Una terrazza sulla valdorcia
Siamo in Toscana?
Allora si mangia bene ovunque!
Ma ne siamo sicuri? O è un luogo comune? Se è vero che in Toscana c’è mediamente una bella ricchezza di tradizioni gastronomiche e di sapori, equilibrati e ben decisi, è anche vero però che non è affatto facile trovare locali che aderiscano all’idea di “buona vecchia
trattoria”, quell’immagine che ci frulla in testa quando pensiamo di sederci a un tavolo e regalarci un tranquillo pranzo casereccio senza troppo impegno e di facile e immediata godibilità. Provate, nelle campagne e nei borghetti che punteggiano
gli itinerari più o meno classici tra strade dell’olio, del vino e dei formaggi, a trovare una trattoria giusta! Dove atmosfera e cibo siano in armonia. Capita che ci sia troppo olio (o grasso), che le cotture siano troppo spinte, che i sapori di base siano coperti da altri... che si tiri un po’ via, insomma, magari sull’equivoco di una “tipicità” che non sempre è positiva in quanto tale e che non può servire a coprire magagne di altro tipo.

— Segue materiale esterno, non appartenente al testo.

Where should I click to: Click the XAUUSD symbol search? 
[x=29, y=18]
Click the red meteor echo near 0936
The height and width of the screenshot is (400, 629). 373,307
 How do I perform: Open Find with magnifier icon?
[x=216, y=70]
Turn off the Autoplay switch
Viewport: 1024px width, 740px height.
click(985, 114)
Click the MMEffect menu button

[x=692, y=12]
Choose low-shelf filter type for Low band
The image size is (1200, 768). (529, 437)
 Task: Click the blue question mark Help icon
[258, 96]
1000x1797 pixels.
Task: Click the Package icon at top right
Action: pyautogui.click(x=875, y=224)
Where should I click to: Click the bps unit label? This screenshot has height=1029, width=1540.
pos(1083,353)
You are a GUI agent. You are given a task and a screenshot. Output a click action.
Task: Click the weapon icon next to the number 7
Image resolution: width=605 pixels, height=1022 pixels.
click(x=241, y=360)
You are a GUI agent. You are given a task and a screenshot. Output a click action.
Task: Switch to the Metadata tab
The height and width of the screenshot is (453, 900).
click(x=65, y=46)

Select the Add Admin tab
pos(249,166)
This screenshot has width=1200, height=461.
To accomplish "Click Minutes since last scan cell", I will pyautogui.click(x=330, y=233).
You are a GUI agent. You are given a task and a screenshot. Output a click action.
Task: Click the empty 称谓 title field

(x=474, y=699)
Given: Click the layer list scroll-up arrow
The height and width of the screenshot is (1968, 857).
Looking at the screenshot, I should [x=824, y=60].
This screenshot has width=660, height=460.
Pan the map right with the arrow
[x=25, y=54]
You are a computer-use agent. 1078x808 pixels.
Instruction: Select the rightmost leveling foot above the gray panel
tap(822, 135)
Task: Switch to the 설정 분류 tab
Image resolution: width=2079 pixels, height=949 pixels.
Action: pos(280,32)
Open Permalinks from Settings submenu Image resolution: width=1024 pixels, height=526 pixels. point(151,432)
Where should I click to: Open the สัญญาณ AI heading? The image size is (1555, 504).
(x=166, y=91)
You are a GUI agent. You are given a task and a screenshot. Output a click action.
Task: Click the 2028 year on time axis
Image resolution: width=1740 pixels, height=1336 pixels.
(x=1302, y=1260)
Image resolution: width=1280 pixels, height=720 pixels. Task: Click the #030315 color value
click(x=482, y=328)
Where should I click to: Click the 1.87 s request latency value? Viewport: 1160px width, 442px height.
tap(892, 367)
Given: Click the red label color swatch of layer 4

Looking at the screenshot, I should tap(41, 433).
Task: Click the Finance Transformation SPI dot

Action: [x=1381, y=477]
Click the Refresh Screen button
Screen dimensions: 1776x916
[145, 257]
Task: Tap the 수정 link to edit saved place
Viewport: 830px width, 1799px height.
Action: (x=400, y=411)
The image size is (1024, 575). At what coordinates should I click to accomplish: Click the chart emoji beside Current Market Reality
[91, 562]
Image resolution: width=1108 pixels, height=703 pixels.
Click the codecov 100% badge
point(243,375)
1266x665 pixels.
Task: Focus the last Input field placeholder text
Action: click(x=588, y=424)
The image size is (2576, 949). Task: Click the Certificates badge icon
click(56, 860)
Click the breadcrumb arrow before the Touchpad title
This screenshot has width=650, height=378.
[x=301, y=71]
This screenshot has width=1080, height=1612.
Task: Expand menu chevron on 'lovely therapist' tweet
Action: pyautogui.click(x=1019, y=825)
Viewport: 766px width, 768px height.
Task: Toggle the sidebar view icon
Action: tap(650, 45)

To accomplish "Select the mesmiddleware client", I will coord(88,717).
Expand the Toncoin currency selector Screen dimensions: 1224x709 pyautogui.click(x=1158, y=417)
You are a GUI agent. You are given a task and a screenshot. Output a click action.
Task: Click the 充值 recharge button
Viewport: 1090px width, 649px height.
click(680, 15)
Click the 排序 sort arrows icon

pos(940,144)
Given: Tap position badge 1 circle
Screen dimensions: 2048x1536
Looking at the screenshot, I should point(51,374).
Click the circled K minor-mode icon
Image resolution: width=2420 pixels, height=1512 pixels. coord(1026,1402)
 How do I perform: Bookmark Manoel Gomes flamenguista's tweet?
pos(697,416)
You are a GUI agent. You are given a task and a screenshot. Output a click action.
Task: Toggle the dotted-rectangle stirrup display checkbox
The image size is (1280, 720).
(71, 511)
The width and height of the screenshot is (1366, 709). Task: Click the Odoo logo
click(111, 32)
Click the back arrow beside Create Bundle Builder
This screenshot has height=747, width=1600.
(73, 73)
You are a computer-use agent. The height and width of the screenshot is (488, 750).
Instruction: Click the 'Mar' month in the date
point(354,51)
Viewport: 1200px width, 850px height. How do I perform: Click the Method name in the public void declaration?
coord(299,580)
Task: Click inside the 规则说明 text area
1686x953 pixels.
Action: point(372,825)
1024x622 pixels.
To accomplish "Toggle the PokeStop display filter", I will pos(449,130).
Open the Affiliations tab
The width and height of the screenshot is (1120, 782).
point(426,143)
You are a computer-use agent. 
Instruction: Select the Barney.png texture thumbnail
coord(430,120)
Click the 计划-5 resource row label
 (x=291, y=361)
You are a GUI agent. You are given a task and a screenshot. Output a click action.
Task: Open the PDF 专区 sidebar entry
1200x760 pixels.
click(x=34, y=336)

Tutto questo per introdurre il racconto della storia e dei sapori di Daria Cappelli e del suo “wine bar” - ma anche semplicemente trattoria, osteria o enoteca - La Porta a Monticchiello, frazione di Pienza da cui il borgo è dominato. La “location” - ma la parola rischia di essere altisonante - è tra quelle mozzafiato, col terrazzo proiettato sulla VaI d’Orcia che si abbraccia tutta. Da lì vengono le etichette che Daria si appassiona a scoprire e a proporre, da lì vengono le carni selezionate dalla macelleria Scroccaro di Pienza, da lì arrivano i co
nigli, le faraone, i fegatelli che la mamma di Daria continua a cucinare personalmente ogni giorno e che meticolosamente cura nella preparazione e farcitura e nella delicata cottura (specialmente per i fegatelli). Dunque, carni ripiene (faraona e coniglio) cotte a puntino, secondo tradizione, bei formaggi, salumi giusti, insalate classiche e uno splendido panorama, un’oasi di pace in cui godersi un angolo di Toscana che sembra ancora intonsa.
La Porta, però, non è solo “una trattoria”. La Porta è anche la storia di Daria, o almeno della sua “seconda vita”. Daria
non avrebbe mai pensato di aprire una trattoria, o un wine bar.
Era felicemente sposata con un orafo di Firenze, insieme avevano un lavoro, due figlie, una vita. Un giorno di abbastanza anni fa, dei rapinatori hanno stroncato la vita del marito di Daria e lei si è ritrovata sola, completamente « Dopo la disperazione -racconta lei -tentativi di ricostruzione. Mio padre aveva questi locali qui, aveva provato ad affittarli ma non andava. Del resto, io non pensavo né di fermarmi in paese (era stretto!) né tantomeno di aprire un wine bar. Però iniziai a gestirlo piano piano, cinque anni fa. Poi pensavo di darlo via, i miei genitori erano stanchi. A un certo punto incontro Manuele, un ragazzo della zona che aveva lavorato da Avignonesi, poi all’Amorosa di Sinalunga. lo avevo già lavorato con un cuoco veneto, ma non era andata benissimo. Volevo che il cuoco entrasse in società con me, lui invece ha preferito essere dipendente. Così abbiamo comunque iniziato a lavorare insieme. E devo dire che va molto bene!» In effetti, i piatti sono semplici, ma curati, l’integrazione tra le preparazioni di mamma Liliana e quelle di Manuele è ottima, le scelte di Dania sono in sintonia con i sapori e con il territorio. Insomma, un bell’angolo. E lo scoprirono qualche tempo fa anche i tedeschi! «Sì, porca miseria - sorride Daria - Questa storia è incredibile. Una rivista tedesca scrisse: se siete fuori dal Chianti, andate alla Porta a mangiare la panna cotta". Da allora abbiamo i tedeschi qui fuori fin dalle 9 del mattino, che chiedono la panna cotta!» La vita di Daria ha quindi iniziato a girare intorno alla Porta, è stato una specie di ponte che le ha permesso di riassaporare la vita. Anche le due figlie, segnate profondamente dai drammatici eventi del passato, ora sembra che vogliano condividere la nuova esperienza di Daria.
«Questo, alla fine, è un lavoro che mi piace - fa Daria - Monticchiello è un limite, ma questo lavoro per un verso mi compensa di molte cose. Incontro persone, storie diverse, è un po’ come viaggiare sempre, anche se solo con la fantasia». Una semplicità, un’immediatezza, una freschezza, che Daria riesce a trasmettere anche ai suoi ospiti. Non è poco, da queste parti... e di questi tempi.